And knowledgeable EMT needs a good stethoscope just as a paramedic or nurse. If your serious about listening to lung sounds and/or learning about heart sounds, get a good one.


----------



## firecoins

MEDIC140 said:


> *  I have always told my students and have had to remind myself that the best part about a stethoscope is what lies between the user's ears.
> *



I always though hair was the best quality.


----------



## Short Bus

I had a Littman Cardio 3 for years until someone decided they needed it more than I did.  It was taken out of my car at my house.   7+ years in a truck and I never lost it, but out of my car was another story.  Anyway, I replaced with with a Master in the black edition.  I use my scope all of the time and I want a good one.  I tried the cheaper littmans, and I do not think they were near as good.  They were a lesser model then the classic IIs.  So, just because it has the name on there, does not mean it is the same.


----------



## bled12345

Ridryder911 said:


> A little hint although not in this thread, in regards to safety, stethoscopes makes great choking devices on medics
> 
> R/r911






I just wrap it up around itself and throw it in my side pant leg pocket.


----------



## mikeylikesit

I use the Littmann master classic II. Great scope that i picked up new for a discounted price at $75.00 serves me well and i like having only the one bell.


----------



## AlaskaEMT

I have the Littman Classic SE II.  It's my first real scope but I haven't used it enough to recommend it yet.


----------



## bassman1490

has anyone ever used either kila or bullzeye stethoscopes


----------



## fma08

mikeylikesit said:


> I use the Littmann master classic II. Great scope that i picked up new for a discounted price at $75.00 serves me well and i like having only the one bell.
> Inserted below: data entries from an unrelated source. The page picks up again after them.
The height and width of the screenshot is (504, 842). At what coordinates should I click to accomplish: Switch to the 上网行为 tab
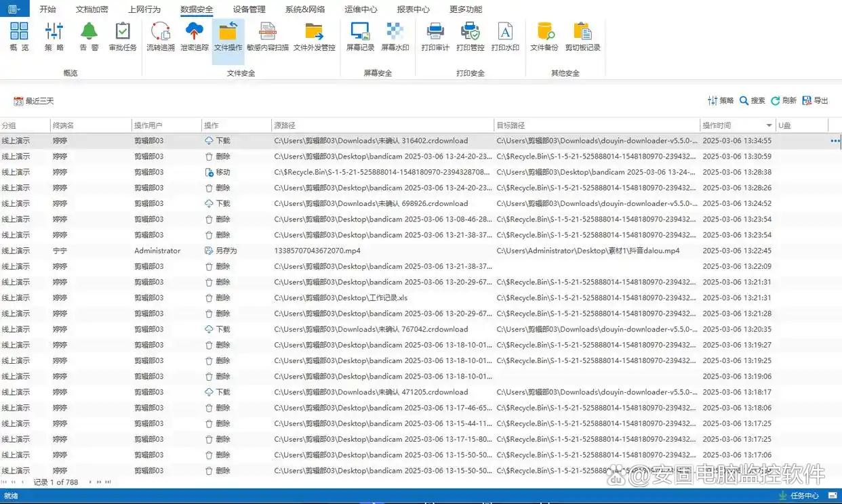[x=144, y=9]
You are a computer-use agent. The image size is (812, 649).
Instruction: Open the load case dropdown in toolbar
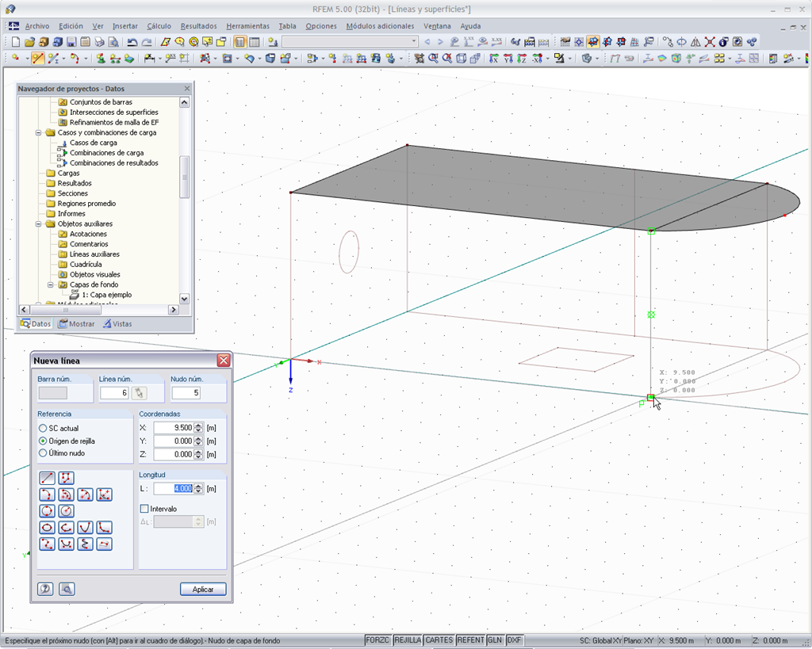click(413, 41)
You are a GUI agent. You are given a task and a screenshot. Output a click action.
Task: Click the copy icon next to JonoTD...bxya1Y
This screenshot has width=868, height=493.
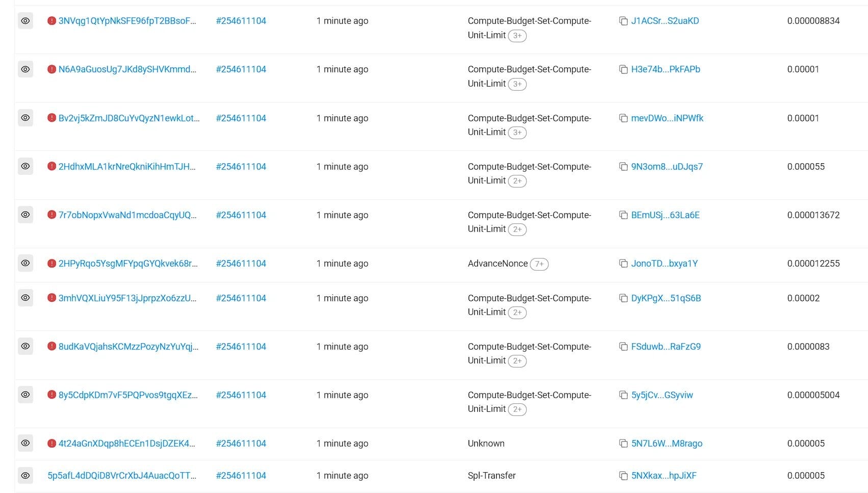coord(623,264)
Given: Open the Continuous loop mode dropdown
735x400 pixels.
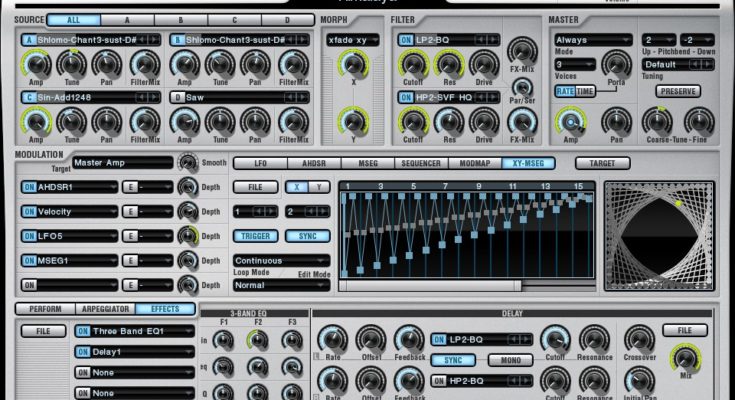Looking at the screenshot, I should click(x=279, y=261).
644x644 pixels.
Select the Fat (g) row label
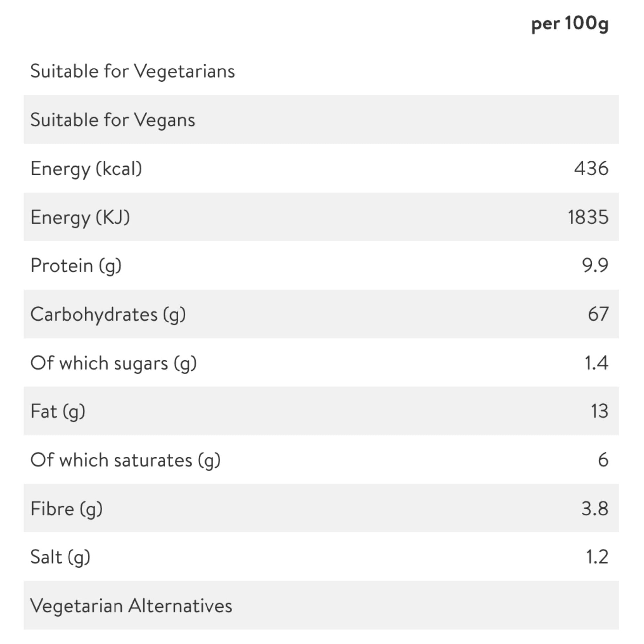pos(58,412)
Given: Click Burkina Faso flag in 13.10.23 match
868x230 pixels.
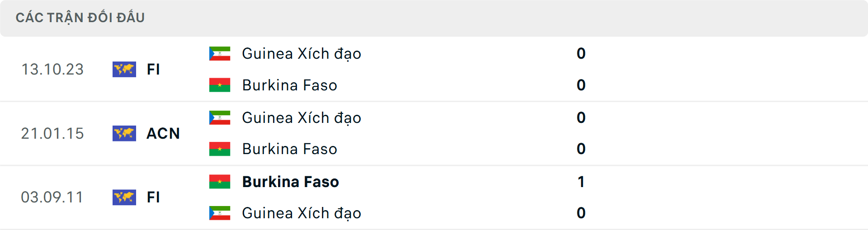Looking at the screenshot, I should (220, 85).
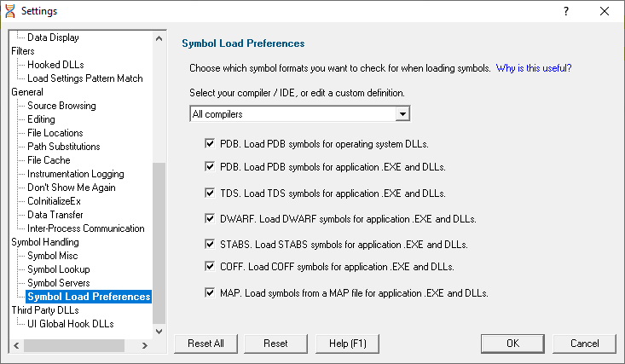Toggle MAP file symbols checkbox

[210, 292]
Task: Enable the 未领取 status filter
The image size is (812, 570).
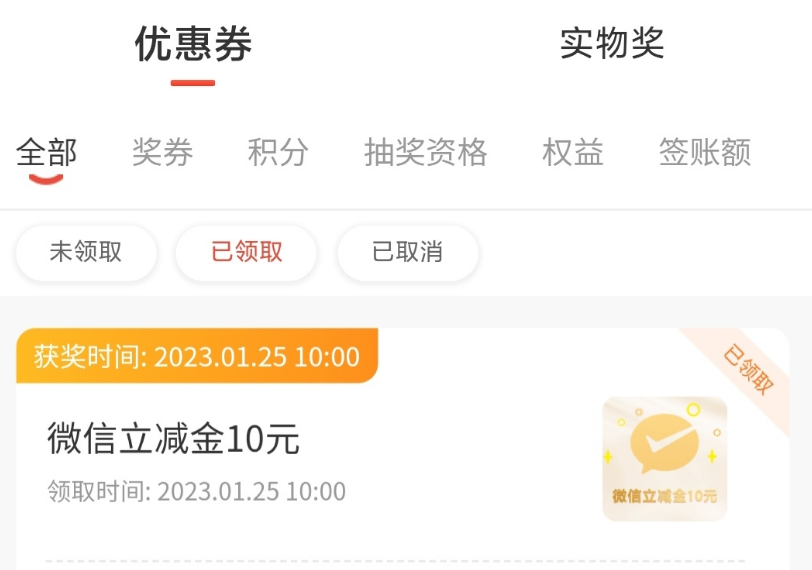Action: click(86, 252)
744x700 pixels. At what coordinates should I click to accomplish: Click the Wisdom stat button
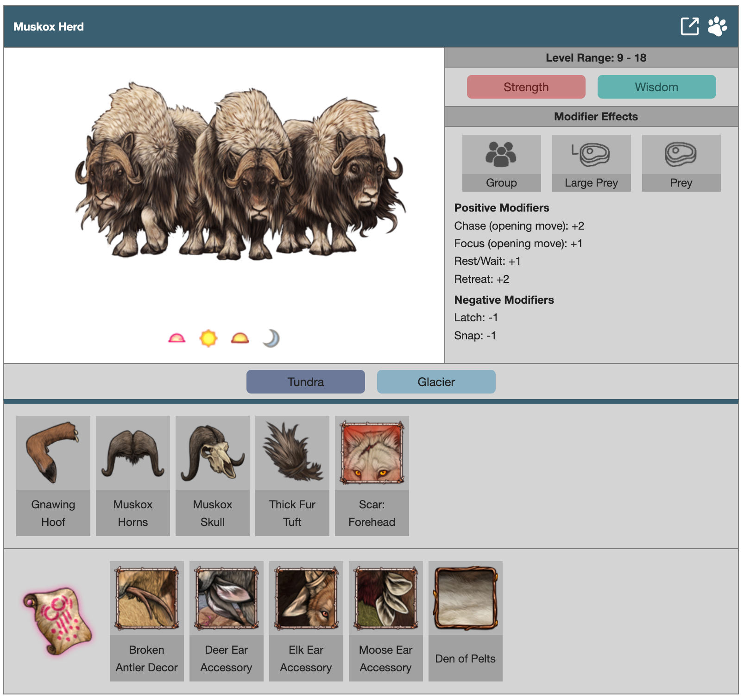pos(656,87)
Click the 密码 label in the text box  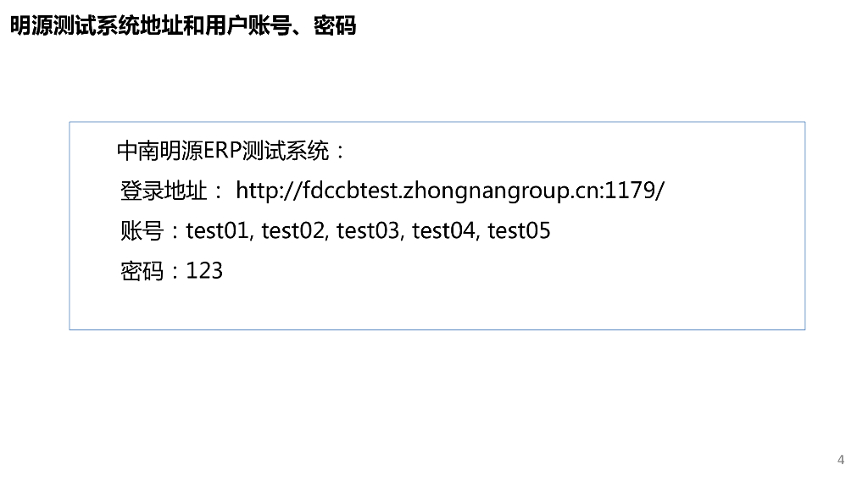pyautogui.click(x=142, y=271)
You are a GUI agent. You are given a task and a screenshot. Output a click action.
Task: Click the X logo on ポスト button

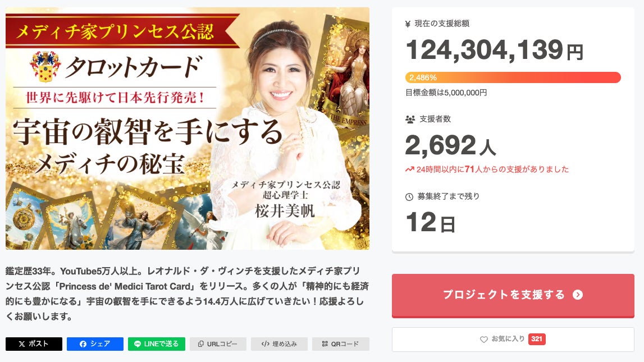click(22, 344)
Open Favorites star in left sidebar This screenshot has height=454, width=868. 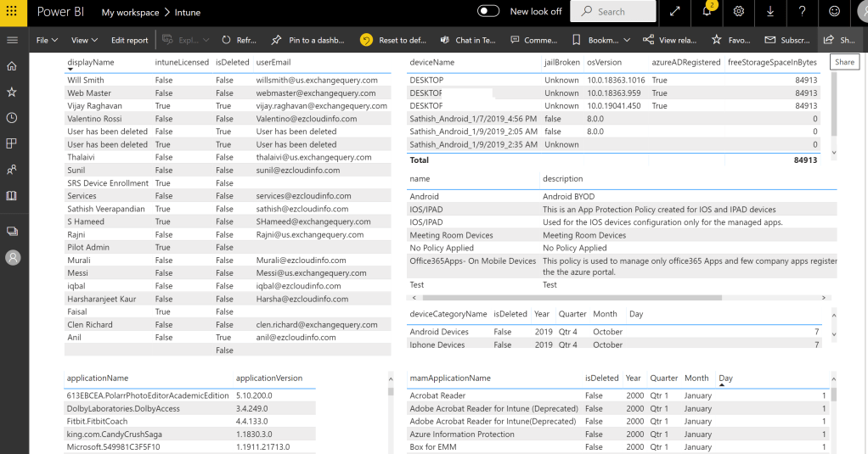click(x=12, y=92)
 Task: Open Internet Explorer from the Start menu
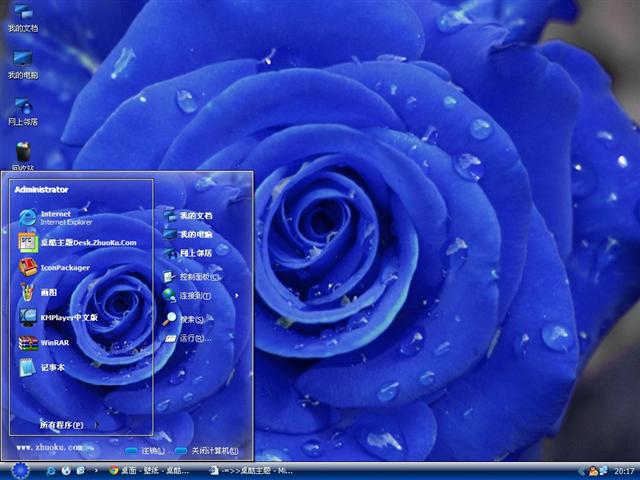60,217
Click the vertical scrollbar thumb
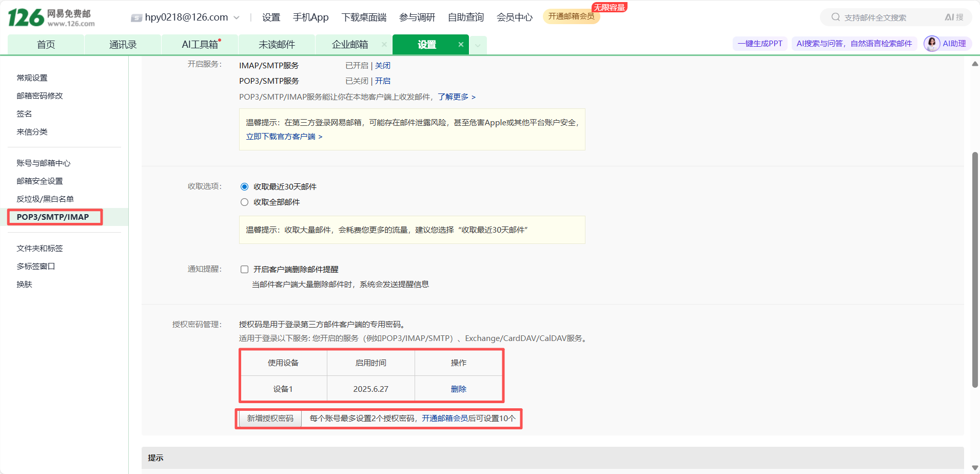The height and width of the screenshot is (474, 980). point(975,270)
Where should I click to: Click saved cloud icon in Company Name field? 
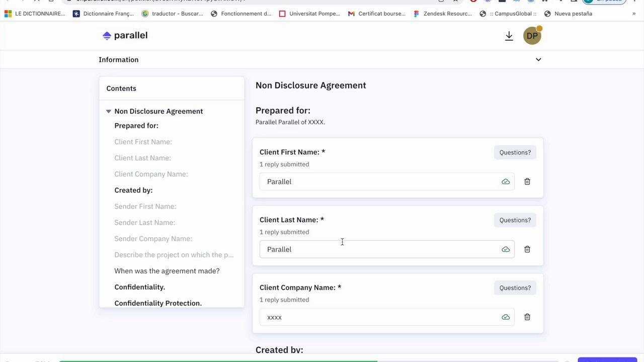coord(506,317)
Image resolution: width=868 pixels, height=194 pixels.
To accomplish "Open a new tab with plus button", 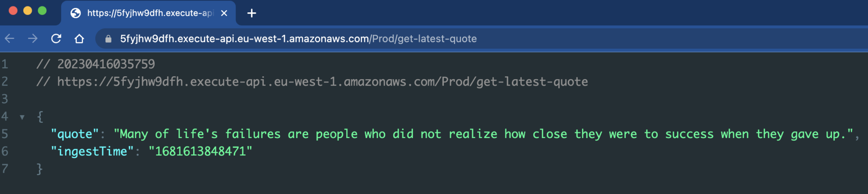I will tap(252, 13).
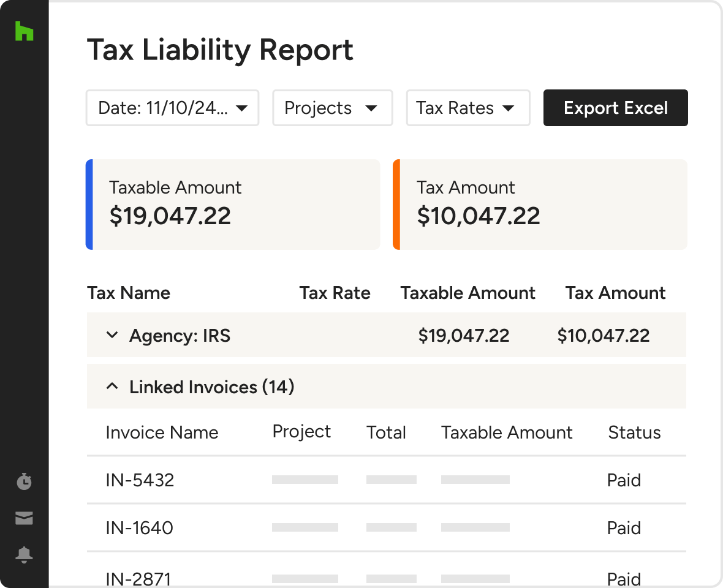Click the Taxable Amount summary card

pos(233,205)
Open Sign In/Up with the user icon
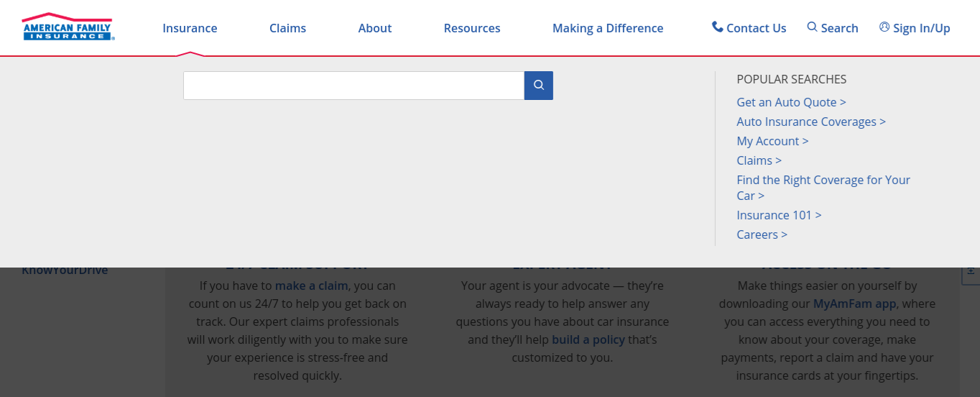This screenshot has height=397, width=980. pyautogui.click(x=884, y=27)
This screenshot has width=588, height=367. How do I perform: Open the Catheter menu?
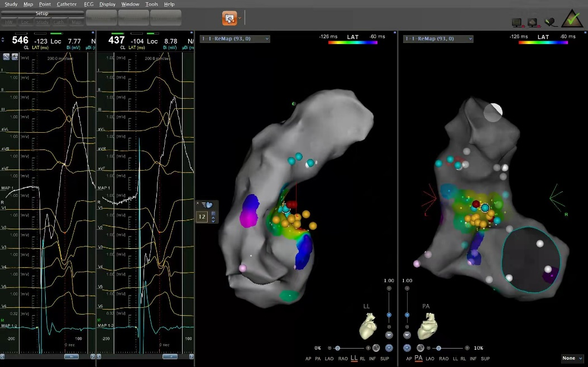point(67,4)
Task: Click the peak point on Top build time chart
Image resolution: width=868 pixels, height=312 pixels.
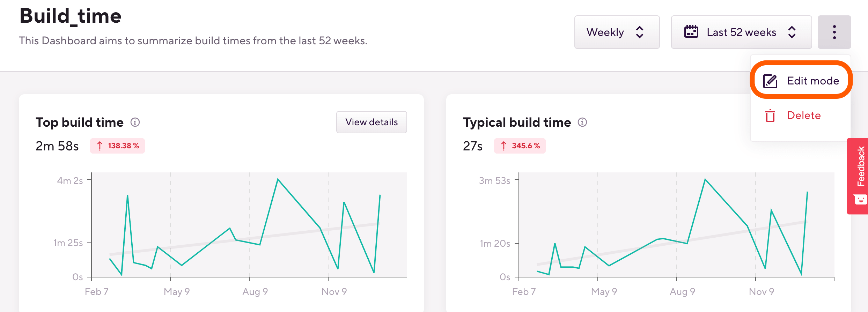Action: pos(278,179)
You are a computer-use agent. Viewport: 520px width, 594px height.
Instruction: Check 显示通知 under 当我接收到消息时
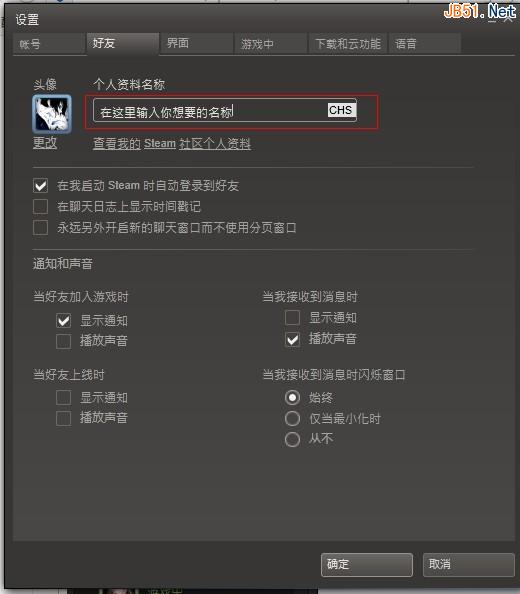(292, 317)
ditto... aside from the fact i didnt quite get the discount, but hasn't failed me yet.


----------



## mycrofft

*'Scopes are like knives except they don't need sharpening (say what?)*

Yes, everyone has their favorite. Lemme weigh in:
1. First, I've used a second tier (one step above disposable) bright red (well, originally) scope with an eighteen inch tube since 1986, in the field, hospital and jail. It went to Saudi when I didn't. Now it's ugly and reddish and my name's inside the diaphragm. Not even the inmates will steal it. I use soft "mushroom" earpieces. For the level of work I do it is fine.
2. If you need to stow it, bend the tubing in half and stick it under your belt. If wearing pants with buttoning leg pockets, in those is OK too. On the neck is a safety hazard, they get lost, and look stereotypical (along with the holster carrying the haemostat, tetrasnips, little TK and a penlight).
3. Trouble hearing in the unit? Get your feet off the floor or the lower rail of the ambulance litter. If you gotta put your feet down on noisy surfaces, wear cushy socks and/or crepe soles. Cram in those mushroom earpieces, and
 l-i-s-t-e-n. When your partner is listening, quiet up, and ask for the same back.


----------



## T1medic

I just got my Littmann Master Cardiology and so far I can't complain. You can hear a frog fart from a mile away. Ive only used it on my family members because the Brown truck got here after my shift last night but I will be taking nothing but maually BP's on the truck now. I usually just trust the auto if it seems right or matches the trending in the nurses paperwork. I really dont like the auto though but would rather trust it than not get anything since i cant hear anything out of the cheap spragues on the trucks. S


----------



## mikeylikesit

want2savelives said:


> I just got my Littmann Master Cardiology and so far I can't complain. You can hear a frog fart from a mile away. Ive only used it on my family members because the Brown truck got here after my shift last night but I will be taking nothing but maually BP's on the truck now. I usually just trust the auto if it seems right or matches the trending in the nurses paperwork. I really dont like the auto though but would rather trust it than not get anything since i cant hear anything out of the cheap spragues on the trucks. S


 you can't hear anything out of the cheap ones???ahhhh. hopefully its just do to a hearing problema dn not the fact that you don't know what you're listening for. hopefully now though you can hear all five sounds of the BP.


----------



## Medic9

Jon said:


> You can also look on eBay... there are always washed out med students who are trying to convert their scopes into cash.
> 
> I wouldn't pay more than 50-60 bucks... you don't need more than a low-end littman. Just stay away from the sprague scopes (2 tubes clamped together) they have lots of noise artifact.



Not only the noise issue but those clamps have a way of pulling out the hair on the back of your neck (bad habit to get into :blush:, safety issues). I have a Littman, got it from Allheart.com, great price!! Also you can get replacement tubing if yours get damaged. I am lucky enough to lwork in a nagency where theft isn't a problem but my scope is lavender, too easy to identify.


----------



## T1medic

mikeylikesit said:


> you can't hear anything out of the cheap ones???ahhhh. hopefully its just do to a hearing problema dn not the fact that you don't know what you're listening for. hopefully now though you can hear all five sounds of the BP.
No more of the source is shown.